## Task goal
Using the records that appear below, write out exactly the lines from the one with "This screenshot has width=422, height=751." through the one with "Given: Go back using the blue Req 1A button", keeping both end lines.

....................

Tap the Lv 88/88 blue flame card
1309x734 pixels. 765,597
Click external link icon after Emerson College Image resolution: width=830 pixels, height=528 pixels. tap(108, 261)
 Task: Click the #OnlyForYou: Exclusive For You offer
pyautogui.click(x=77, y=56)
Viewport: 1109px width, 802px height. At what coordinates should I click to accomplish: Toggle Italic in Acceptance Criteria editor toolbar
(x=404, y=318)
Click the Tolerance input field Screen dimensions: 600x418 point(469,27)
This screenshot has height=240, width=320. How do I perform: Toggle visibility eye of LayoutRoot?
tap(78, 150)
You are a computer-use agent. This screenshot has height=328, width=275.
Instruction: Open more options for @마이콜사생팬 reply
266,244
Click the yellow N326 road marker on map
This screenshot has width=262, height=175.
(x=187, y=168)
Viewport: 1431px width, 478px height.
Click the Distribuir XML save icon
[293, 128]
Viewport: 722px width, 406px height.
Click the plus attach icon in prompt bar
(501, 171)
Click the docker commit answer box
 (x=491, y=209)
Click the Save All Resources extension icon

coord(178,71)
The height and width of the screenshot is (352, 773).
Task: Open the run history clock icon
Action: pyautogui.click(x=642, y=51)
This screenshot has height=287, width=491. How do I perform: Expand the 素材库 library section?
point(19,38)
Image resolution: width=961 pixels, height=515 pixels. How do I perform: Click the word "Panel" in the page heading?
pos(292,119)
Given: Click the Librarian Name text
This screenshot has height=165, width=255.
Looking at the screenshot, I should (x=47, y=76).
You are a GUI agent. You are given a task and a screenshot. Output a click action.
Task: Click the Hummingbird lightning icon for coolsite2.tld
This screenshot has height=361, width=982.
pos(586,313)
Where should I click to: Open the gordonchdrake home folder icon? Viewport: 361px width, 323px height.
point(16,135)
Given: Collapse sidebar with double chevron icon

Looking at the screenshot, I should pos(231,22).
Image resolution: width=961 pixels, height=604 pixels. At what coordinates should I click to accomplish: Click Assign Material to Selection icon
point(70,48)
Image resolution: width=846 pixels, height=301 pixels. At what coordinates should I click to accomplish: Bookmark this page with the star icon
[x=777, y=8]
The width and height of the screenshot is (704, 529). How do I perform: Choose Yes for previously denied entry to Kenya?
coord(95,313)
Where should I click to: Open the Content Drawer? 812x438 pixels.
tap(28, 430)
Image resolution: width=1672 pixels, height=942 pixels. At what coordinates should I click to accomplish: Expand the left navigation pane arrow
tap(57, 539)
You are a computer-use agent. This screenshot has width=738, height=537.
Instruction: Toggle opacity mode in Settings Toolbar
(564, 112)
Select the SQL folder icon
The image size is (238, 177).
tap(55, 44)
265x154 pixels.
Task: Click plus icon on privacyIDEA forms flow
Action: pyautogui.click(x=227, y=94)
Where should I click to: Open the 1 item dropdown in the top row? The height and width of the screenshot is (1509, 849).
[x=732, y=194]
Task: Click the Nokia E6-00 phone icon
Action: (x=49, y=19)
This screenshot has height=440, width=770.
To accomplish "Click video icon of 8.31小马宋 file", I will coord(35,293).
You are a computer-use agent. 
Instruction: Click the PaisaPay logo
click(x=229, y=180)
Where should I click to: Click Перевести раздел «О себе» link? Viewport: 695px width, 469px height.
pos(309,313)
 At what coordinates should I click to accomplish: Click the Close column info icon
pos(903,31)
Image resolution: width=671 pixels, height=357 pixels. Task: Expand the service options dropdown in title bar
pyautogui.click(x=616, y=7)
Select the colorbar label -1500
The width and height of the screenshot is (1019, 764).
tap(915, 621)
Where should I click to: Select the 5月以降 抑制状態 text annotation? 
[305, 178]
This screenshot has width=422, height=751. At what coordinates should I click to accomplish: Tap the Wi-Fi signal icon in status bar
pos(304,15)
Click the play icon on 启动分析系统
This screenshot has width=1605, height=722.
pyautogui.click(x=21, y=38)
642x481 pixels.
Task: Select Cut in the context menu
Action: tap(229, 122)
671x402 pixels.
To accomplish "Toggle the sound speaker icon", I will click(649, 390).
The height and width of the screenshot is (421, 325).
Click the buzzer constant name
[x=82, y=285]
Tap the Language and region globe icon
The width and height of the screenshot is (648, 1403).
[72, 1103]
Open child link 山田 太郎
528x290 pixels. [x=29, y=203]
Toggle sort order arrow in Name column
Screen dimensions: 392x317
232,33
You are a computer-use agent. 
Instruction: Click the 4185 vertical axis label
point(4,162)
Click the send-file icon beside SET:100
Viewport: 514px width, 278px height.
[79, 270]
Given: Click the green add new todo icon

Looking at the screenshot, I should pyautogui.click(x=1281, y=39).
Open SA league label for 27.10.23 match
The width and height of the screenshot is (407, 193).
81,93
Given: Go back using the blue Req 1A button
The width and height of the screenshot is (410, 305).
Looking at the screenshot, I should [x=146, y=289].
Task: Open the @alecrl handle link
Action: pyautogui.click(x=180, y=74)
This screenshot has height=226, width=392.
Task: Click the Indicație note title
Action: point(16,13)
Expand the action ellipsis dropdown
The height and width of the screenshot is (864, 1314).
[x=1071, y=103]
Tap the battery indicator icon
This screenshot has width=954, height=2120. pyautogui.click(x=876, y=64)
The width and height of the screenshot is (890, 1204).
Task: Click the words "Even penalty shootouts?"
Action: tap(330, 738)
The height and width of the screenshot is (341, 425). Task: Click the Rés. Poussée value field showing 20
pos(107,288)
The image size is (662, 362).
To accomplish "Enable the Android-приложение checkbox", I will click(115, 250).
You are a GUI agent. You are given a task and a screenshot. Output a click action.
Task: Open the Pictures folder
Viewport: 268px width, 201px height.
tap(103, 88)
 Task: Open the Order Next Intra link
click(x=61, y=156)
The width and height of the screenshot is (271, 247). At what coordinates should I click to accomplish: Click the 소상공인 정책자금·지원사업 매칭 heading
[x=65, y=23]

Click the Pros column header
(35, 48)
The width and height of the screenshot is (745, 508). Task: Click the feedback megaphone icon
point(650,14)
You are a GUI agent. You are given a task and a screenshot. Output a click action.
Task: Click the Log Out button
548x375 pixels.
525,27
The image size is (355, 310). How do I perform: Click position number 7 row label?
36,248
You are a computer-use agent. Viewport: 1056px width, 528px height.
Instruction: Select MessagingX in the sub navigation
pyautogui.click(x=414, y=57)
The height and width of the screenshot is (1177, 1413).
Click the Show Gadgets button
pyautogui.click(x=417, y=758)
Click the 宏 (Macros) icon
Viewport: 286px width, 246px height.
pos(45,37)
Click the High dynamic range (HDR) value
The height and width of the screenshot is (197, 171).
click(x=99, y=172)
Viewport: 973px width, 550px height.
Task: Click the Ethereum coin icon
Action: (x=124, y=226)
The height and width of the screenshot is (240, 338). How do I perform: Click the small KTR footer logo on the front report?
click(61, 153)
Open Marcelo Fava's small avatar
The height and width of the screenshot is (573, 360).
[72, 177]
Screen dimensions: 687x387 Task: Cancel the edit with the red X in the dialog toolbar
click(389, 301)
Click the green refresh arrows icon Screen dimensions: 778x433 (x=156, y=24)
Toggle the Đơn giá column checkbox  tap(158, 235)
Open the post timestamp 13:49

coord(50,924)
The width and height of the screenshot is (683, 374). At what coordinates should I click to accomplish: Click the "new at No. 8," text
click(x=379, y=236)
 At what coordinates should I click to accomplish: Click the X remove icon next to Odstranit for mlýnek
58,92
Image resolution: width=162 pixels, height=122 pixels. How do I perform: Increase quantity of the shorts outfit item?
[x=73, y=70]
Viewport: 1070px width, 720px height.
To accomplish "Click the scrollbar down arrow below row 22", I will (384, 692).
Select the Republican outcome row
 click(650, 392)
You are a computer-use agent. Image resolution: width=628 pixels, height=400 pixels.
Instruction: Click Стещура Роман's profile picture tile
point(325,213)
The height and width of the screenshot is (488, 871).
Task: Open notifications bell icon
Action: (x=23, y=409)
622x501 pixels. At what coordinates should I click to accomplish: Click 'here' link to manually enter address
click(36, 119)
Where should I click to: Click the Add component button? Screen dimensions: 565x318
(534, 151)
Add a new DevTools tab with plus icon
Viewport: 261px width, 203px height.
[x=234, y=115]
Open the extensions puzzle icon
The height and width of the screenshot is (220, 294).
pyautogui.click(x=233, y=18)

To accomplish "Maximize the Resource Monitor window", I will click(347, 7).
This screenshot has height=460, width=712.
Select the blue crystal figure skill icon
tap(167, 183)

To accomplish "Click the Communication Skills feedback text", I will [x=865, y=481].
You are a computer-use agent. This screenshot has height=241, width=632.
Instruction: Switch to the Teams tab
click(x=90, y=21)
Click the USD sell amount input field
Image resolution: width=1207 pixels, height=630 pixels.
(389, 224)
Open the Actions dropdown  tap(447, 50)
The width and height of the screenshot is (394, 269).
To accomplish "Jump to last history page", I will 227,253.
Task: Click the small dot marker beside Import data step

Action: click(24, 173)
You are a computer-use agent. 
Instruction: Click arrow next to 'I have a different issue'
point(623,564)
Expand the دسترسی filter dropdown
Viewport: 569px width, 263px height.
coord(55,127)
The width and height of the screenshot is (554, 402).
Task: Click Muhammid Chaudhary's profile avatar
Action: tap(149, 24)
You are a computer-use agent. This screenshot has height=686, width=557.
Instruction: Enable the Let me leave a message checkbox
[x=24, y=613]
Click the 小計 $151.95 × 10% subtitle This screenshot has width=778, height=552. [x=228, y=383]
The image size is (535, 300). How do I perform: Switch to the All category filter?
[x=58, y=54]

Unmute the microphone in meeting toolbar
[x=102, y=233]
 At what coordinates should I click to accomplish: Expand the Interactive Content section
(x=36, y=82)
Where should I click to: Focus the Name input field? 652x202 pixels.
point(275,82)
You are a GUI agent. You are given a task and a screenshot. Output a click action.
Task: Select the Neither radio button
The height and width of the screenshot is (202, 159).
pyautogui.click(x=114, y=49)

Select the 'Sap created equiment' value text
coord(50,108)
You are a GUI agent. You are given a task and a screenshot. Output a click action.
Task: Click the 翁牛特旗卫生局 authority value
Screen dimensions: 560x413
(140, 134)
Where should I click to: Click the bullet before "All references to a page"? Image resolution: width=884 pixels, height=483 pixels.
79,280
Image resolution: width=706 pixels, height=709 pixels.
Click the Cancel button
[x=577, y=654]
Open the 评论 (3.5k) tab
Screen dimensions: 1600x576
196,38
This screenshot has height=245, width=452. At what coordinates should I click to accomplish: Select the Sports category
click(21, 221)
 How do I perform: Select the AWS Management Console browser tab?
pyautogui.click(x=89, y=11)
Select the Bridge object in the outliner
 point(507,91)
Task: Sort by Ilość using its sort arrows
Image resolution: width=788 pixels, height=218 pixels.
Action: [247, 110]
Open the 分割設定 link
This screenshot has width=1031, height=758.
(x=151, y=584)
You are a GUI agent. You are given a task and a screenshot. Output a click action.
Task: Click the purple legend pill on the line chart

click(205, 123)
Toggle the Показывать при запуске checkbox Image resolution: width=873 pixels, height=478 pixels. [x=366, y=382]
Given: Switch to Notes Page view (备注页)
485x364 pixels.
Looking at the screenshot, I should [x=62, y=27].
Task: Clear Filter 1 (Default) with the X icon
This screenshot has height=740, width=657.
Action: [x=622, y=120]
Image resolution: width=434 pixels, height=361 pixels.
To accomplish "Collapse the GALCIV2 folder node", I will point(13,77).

....................

## Reply
This screenshot has width=422, height=751. At what coordinates should I click to accomplish: Tap the Wi-Fi signal icon in status bar
pos(304,15)
Click the play icon on 启动分析系统
This screenshot has width=1605, height=722.
pyautogui.click(x=21, y=38)
642x481 pixels.
Task: Select Cut in the context menu
Action: tap(229, 122)
671x402 pixels.
To accomplish "Toggle the sound speaker icon", I will click(649, 390).
The height and width of the screenshot is (421, 325).
Click the buzzer constant name
[x=82, y=285]
Tap the Language and region globe icon
The width and height of the screenshot is (648, 1403).
[72, 1103]
Open child link 山田 太郎
528x290 pixels. [x=29, y=203]
Toggle sort order arrow in Name column
Screen dimensions: 392x317
232,33
You are a computer-use agent. 
Instruction: Click the 4185 vertical axis label
point(4,162)
Click the send-file icon beside SET:100
Viewport: 514px width, 278px height.
[79, 270]
Given: Click the green add new todo icon

Looking at the screenshot, I should pyautogui.click(x=1281, y=39).
Open SA league label for 27.10.23 match
The width and height of the screenshot is (407, 193).
81,93
Given: Go back using the blue Req 1A button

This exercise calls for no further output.